Banalidades · Infância · Reflexões · TPM feelings

Censurado

Não sei exatamente porque eu lembrei disso. Eu tava só arrumando minha cama e, do nada, veio na minha cabeça. Tipo epifania, sabe?

Eu aprendi a ler com 3 anos. Minha vó e minha mãe me ensinaram, porque… eu queria. Eu via meus irmãos lendo e queria ler também. Pronto. Virei uma criança de 3 anos que lia (com alguma dificuldade, verdade) tudo o que colocava na sua frente.

E, claro, com 8~9 anos, eu não estava querendo saber de livro com letras grandes e figuras que ocupavam metade da página. Para falar a verdade, eu queria fazer tudo o que um adulto fazia. Talvez seja porque a diferença de idade entre eu e meus irmãos é muito grande e, acho que desde sempre, eu me achava no direito de fazer o que eles podiam fazer.

A biblioteca da minha escola era dividida em prateleiras (ah vá!). E cada prateleira era destinada a uma faixa etária, de modo que os livros para os mais velhos ficavam mais em cima, para que os ‘baixinhos’ (tipo eu) não conseguissem alcançá-los. Em uma parte separada, ficavam as mesinhas, aonde líamos.

Um belo dia, eu decidi que não tinham motivos para que eu não lesse os livros da última prateleira, já que enquanto meus coleguinhas demoravam horas para ler os livros para crianças de 8 anos, eu levava minutos. E lá fui eu, com minha idéia aparentemente brilhante.

Numa tarde, depois do treino de futebol, a bibliotecária não estava em seu costumeiro posto. Tinha ido ao banheiro ou sei lá eu o que. Entrei dentro da biblioteca e, toda cautelosa, fui até onde ficavam os livros. Tentei pular para alcançar a última prateleira, mas foi em vão. Verifiquei mais uma vez se a bibliotecária havia voltado. Nada. Balcão vazio. Corri até as mesinhas e peguei uma cadeira. Olhei novamente para a porta; nada dela. Levei a cadeira até as prateleiras o mais rápido que minha força e minha estatura permitiam. Subi nela e nesse momento… Barulho de porta abrindo. Peguei um livro qualquer, sem olhar o titulo, e pulei da cadeira, fingindo estar sentada escolhendo algum da prateleira mais baixa. A bibliotecária sentou sem olhar para mim.
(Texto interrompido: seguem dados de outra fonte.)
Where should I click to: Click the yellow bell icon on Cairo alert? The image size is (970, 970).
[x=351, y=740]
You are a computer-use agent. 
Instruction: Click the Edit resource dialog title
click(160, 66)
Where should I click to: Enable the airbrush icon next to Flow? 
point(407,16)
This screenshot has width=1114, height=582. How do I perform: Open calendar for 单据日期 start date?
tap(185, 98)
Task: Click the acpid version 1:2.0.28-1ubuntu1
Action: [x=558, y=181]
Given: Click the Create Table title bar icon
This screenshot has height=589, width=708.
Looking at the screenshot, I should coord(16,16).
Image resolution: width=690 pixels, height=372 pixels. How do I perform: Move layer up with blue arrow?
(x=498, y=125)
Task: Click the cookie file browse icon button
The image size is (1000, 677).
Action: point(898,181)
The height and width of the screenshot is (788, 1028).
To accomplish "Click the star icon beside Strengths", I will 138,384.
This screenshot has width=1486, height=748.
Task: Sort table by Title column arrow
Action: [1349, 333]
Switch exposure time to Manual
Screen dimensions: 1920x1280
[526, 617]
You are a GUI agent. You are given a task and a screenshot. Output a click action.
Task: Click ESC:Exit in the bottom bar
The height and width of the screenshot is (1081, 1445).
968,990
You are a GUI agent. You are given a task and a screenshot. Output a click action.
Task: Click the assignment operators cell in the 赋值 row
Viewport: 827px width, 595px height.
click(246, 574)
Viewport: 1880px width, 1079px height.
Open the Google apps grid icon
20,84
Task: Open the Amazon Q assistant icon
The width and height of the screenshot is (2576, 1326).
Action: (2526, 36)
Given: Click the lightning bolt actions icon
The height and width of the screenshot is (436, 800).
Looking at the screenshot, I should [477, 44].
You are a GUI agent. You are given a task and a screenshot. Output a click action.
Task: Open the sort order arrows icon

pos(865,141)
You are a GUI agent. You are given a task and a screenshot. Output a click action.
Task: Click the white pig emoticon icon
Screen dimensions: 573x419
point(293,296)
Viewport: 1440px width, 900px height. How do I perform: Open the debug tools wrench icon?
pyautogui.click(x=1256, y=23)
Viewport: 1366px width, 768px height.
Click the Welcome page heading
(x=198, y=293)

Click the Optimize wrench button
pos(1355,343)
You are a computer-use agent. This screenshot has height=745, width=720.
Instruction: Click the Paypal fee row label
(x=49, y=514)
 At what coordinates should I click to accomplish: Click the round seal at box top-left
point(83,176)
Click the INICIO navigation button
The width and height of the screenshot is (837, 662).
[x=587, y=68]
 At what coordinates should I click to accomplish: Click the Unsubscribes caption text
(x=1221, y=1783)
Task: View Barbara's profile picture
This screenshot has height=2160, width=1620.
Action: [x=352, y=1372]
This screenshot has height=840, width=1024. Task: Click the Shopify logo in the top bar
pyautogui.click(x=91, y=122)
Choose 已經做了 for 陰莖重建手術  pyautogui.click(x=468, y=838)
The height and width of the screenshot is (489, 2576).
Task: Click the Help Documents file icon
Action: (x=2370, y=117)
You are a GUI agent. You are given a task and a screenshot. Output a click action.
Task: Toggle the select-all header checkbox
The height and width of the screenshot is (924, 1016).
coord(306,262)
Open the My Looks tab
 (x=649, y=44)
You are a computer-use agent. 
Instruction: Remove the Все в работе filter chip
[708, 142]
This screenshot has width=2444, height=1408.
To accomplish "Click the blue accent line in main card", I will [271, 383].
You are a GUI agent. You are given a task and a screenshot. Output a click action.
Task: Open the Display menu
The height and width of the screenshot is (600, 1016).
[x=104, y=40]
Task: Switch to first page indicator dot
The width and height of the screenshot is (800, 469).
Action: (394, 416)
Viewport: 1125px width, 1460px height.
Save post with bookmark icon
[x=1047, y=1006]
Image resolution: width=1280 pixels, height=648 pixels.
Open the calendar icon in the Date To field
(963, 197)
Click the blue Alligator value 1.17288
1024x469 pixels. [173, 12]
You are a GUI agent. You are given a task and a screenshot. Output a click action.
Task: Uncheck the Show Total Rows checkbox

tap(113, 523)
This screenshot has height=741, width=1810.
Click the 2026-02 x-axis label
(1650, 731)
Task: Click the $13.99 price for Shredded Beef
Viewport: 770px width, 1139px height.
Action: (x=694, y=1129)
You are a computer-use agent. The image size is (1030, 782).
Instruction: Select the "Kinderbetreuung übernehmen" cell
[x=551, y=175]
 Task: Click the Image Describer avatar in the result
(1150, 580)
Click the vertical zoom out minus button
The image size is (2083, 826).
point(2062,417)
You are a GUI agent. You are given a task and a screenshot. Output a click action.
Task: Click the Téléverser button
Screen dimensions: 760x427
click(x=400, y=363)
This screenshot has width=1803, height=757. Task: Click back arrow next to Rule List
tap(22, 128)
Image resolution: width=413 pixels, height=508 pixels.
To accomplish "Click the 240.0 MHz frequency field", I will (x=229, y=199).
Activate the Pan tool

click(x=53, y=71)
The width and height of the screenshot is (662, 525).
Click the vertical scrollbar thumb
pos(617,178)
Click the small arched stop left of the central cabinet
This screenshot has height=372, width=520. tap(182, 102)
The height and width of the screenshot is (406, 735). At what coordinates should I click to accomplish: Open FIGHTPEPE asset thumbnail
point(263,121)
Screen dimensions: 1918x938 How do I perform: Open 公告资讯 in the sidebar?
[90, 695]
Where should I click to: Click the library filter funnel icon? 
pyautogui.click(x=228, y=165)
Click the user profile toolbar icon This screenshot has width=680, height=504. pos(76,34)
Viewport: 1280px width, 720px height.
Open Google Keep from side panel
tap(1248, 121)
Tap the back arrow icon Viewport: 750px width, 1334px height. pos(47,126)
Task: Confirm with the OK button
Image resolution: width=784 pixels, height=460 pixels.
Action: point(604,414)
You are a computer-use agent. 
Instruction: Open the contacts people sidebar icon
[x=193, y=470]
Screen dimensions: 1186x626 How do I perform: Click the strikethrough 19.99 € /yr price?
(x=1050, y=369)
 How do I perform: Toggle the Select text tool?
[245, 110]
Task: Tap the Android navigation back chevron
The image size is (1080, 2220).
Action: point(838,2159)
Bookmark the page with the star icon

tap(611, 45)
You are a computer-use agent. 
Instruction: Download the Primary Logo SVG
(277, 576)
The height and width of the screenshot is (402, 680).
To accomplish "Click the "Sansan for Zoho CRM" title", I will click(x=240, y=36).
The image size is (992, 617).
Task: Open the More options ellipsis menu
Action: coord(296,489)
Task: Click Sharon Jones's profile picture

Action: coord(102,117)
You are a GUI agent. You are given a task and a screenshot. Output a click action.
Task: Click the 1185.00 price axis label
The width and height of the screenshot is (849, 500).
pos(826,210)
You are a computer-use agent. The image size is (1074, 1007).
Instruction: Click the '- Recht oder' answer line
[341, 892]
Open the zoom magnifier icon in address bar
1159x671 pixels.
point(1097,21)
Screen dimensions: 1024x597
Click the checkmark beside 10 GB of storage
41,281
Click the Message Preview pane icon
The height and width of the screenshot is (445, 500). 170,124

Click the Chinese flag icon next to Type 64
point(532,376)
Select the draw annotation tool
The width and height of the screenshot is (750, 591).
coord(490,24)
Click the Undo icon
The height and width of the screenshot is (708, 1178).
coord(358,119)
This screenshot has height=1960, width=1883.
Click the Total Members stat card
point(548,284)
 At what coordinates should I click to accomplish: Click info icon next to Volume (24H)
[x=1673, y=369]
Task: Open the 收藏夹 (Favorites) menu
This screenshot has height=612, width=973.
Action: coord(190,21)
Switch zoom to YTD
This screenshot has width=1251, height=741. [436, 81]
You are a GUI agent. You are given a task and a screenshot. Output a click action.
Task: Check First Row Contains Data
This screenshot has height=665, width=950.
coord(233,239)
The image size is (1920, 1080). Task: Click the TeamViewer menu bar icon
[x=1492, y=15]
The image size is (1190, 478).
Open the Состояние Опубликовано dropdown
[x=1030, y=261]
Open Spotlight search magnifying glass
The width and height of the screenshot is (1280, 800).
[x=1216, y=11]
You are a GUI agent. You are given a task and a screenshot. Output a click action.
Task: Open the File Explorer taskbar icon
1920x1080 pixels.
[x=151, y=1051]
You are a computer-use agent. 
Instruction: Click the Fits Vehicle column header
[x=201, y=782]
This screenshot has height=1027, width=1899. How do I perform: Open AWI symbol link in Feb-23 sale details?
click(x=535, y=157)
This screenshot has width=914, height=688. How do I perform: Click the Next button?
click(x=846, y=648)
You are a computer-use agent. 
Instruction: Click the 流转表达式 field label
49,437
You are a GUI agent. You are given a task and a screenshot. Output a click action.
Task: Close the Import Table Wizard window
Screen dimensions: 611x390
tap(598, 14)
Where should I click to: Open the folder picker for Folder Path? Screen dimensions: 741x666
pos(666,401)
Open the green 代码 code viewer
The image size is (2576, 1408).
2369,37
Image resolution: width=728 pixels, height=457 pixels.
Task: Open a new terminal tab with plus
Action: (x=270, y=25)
Entreguei o livro para ela no balcão. Enquanto ela digitava o código para locação no computador, corri meus olhos pela capa do livro e tudo o que me lembro de ler foi censura 14 anos. Torci para que ela não percebesse. E, de fato, não percebeu. Assim, levei o livro para casa.

Não me perguntem o título, o enredo ou o nome da personagem principal. Isso eu apaguei completamente da minha memória.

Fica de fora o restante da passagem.